AnimalName | 2014 | 2015 | 2016 | 2017 | 2018 |
---|---|---|---|---|---|
CHASE | 7 | 49 | 115 | 170 | 86 |
EVEREST | 1 | 9 | 5 | 3 | |
MARSHALL | 7 | 26 | 19 | 11 | |
ROCKY | 20 | 300 | 823 | 785 | 486 |
RUBBLE | 6 | 2 | |||
RYDER | 13 | 28 | 26 | 18 | |
SKYE | 10 | 61 | 54 | 36 | |
TRACKER | 1 | ||||
ZUMA | 2 | 2 | 2 | 2 |
A couple things to notice. There aren’t enough Trackers, Rubbles or Zumas to use in any analysis. And Everest probably doesn’t have enough data to compare, either, especially since she was a late addition to the pack.
And because the yearly totals of registrations varies so greatly, I need to normalize my data. This means that I take the count of each unique name and divide by the total dogs registered in that year. Noticing that Rocky is the most popular from my list, and that in 2016 there were 823 Rockies registered, from a total of 119,080 registrations, I want to normalize for the prevalence of each name to a fixed integer, so that I can compare years. In effect, how popular a certain name was in that year. The metric is then be frequency of dog-name per 10000 dogs
.
Closing the calculation
The math doesn’t get too complicated, because the data doesn’t require anything else. I’m going to use my normalized frequency metric to compare trends for Chase, Marshall, Rocky, Ryder, Rocky and Skye.
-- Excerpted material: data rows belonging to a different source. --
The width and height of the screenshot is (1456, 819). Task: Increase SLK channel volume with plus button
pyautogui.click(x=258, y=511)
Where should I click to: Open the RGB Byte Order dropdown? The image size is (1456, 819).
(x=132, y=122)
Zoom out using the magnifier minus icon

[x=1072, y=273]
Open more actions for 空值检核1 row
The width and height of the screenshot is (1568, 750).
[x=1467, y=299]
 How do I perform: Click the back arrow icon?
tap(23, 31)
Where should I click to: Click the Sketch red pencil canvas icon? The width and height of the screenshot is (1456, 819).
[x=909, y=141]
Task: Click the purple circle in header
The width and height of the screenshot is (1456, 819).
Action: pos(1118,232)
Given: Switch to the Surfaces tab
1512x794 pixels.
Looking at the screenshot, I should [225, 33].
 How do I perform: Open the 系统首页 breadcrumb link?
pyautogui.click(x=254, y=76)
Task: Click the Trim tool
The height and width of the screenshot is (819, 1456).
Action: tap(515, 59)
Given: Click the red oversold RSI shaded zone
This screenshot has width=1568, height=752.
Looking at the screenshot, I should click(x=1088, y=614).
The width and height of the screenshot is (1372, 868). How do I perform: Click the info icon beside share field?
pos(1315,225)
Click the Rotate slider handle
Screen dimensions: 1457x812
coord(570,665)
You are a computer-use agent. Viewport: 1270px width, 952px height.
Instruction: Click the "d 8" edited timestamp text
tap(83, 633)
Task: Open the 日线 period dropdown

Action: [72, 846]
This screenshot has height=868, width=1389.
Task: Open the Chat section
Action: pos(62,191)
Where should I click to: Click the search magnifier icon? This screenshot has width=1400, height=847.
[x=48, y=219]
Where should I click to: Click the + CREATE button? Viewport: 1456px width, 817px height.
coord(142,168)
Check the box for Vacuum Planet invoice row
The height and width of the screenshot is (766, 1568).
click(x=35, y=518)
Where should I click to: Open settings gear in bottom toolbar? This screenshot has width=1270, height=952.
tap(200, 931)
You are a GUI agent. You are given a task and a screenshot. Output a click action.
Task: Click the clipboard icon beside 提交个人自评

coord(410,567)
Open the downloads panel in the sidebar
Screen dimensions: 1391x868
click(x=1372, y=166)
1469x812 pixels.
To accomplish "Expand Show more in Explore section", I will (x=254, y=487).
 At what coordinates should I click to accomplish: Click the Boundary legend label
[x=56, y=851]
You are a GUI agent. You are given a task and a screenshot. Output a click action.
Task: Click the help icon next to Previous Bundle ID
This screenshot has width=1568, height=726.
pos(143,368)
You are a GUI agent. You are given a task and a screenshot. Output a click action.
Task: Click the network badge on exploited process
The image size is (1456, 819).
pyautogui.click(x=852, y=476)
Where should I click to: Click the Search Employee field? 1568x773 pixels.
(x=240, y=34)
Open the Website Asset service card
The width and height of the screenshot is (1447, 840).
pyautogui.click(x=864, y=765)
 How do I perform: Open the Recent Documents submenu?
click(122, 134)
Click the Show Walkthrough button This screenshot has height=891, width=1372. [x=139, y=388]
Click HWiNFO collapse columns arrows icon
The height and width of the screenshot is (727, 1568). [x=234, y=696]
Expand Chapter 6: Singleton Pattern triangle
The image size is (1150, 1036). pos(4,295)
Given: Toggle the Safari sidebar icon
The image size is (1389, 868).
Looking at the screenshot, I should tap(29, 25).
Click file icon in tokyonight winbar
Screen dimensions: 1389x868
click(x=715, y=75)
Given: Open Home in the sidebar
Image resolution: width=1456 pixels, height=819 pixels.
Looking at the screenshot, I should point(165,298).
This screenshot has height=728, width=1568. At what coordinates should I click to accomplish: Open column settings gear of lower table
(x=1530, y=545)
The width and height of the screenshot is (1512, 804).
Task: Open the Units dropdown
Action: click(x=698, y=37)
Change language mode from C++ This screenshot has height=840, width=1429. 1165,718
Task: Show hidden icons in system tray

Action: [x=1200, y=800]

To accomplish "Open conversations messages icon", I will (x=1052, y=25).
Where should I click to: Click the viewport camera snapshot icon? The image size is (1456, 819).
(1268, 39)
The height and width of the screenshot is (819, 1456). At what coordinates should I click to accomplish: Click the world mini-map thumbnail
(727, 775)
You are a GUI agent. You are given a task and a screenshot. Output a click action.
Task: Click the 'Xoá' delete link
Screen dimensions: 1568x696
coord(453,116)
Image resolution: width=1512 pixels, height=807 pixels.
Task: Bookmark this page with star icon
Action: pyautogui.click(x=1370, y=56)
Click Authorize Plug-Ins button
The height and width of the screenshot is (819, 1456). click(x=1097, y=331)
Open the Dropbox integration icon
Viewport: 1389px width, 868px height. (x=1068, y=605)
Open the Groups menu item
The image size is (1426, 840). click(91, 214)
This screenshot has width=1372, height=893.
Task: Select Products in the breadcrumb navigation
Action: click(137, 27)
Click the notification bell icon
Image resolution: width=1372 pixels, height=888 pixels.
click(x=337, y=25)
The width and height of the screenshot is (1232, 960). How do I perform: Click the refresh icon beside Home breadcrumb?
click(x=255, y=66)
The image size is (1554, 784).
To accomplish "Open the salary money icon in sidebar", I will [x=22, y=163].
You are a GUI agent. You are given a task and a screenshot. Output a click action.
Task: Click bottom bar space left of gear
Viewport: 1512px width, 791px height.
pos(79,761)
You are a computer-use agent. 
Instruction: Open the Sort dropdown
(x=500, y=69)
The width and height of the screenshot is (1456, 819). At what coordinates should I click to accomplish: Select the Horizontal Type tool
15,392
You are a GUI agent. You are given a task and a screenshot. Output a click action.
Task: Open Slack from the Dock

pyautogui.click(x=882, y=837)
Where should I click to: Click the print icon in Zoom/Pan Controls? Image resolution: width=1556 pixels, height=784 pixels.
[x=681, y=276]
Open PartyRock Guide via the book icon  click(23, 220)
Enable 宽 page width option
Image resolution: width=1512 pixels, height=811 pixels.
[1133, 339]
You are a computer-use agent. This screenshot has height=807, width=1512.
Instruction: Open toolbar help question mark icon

I’ve removed 2016 and 2017 now too, to try to more clearly show before and after. It’s only Skye that shows any trend – effectively doubling in popularity.
Step 4. Shutting it down
I can’t believe I’ve spent this much time thinking about PAW Patrol. What I want to stress is that when you are working with data, for me it has been essential to
-
Understand the subject matter. In this case, that means passively absorbing all things PAW Patrol.
-
Get dirty with the data. If you try to plug an algorithm on top of data, it’s unlikely to give any meaningful results. Can you imagine creating a fancy data pipeline that spits out the 3 most popular dog names?
UNKNOWN
,BELLA
andNAME NOT PROVIDED
.
In case you haven’t heard it already, here’s their theme song. I’ve been singing it to myself as I write this, and I hope it gets stuck in your head, too.
🐶🦴
And remember–Whenever there’s trouble, just yelp for help!
Got a comment? Share your thoughts on Twitter or HackerNews.
Footnote
[1] For a less fun look at PAW Patrol’s effect on society, take a look at this recent academic paper:
I argue that the series suggests to audiences that we can and should rely on corporations and technological advancements to combat crime and conserve, with responsibilized individuals assisting in this endeavor.
Ultimately, PAW Patrol echoes core tenets of neoliberalism and encourages complicity in a global capitalist system that (re)produces inequalities and causes environmental harms.